In Utah, a wild tobacco releases certain chemicals when attackers start chewing, report André Kessler and Ian T. Baldwin of the Max-Planck-Institute for Chemical Ecology in Jena, Germany. When the researchers dabbed some of these defensive chemicals onto test plants, bugs that prey on the pests came to the rescue. The researchers report their findings in the March 16 Science.
“This has two firsts,” Baldwin explains. Other studies of chemical SOS signals used farm crops in lab setups. Kessler and Baldwin studied a desert population of Nicotiana attenuata, a relative of smoking tobacco. Also novel, says Baldwin, is the demonstration that specific signaling chemicals attracted pest-killers.
Jack Schultz, a pioneer in plant signaling at Pennsylvania State University in State College, comments that the new report gives “the most complete story we have” on these defenses.
Whether such calls for help work in the wild has come into question in at least two recent reviews. Plant-to-predator signaling in crops makes sense to scientists because a single bodyguard insect can make a big difference in expanses of uniform plants attacked by uniform pests. Plants vary much more in the wild, however, so chemical emissions might not prove reliable as a signal.
Also, most of the rescuing insects that have responded in tests have been highly specialized parasites of particular species. Researchers have wondered whether predators of more general tastes–the most readily available bodyguards in the wild–respond to such signals.
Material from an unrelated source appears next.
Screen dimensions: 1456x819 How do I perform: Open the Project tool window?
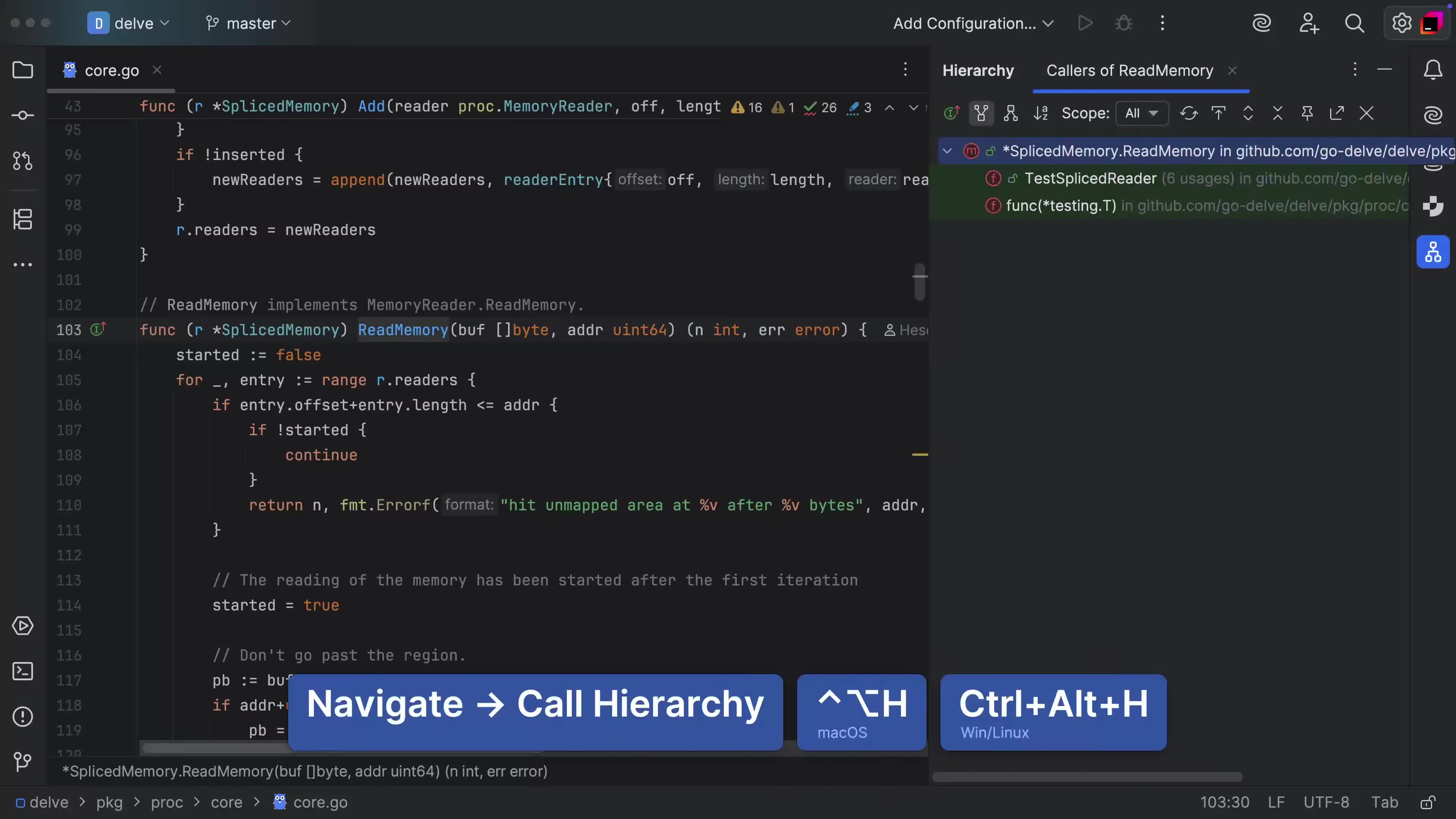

To address such qualms, Baldwin and Kessler developed a low-tech system for measuring scents the plants gave off. They covered each test plant with an open-top dome and attached a charcoal filter that trapped volatile chemicals from the plants. Attacks by flea beetles, hawkmoth caterpillars, and true bugs elicited a series of plant chemicals, starting soon after the attack with compounds that signal most kinds of wounding. Then came more-specialized substances, such as cis-alpha-bergamotene, known to be triggered by chemicals in caterpillar spit.
The researchers tested the effects of these substances by treating plants with one of the six chemicals in their study. To monitor the consequences, the researchers glued hawkmoth eggs underneath plant leaves and then waited to see what egg predators arrived. Several of the chemicals, including the cis-alpha-bergamotene, drew significant numbers of a common predatory bug, Geocoris pallens, which can account for 95 percent of hawkmoth deaths. Also, the researchers found that a chemical cocktail reduced egglaying in hawkmoths.
A commentary in the same issue of Science by Maurice W. Sabelis and his colleagues at the University of Amsterdam calls the experiments “elegant.”
Schultz, too, praises the work but notes that “it still falls a little short of the complete enchilada.” He wonders whether the artificially treated plants come close to mimicking real plants under attack.
Baldwin himself acknowledges there are unanswered questions. Still, he says, “I hope this will give this field a big push.”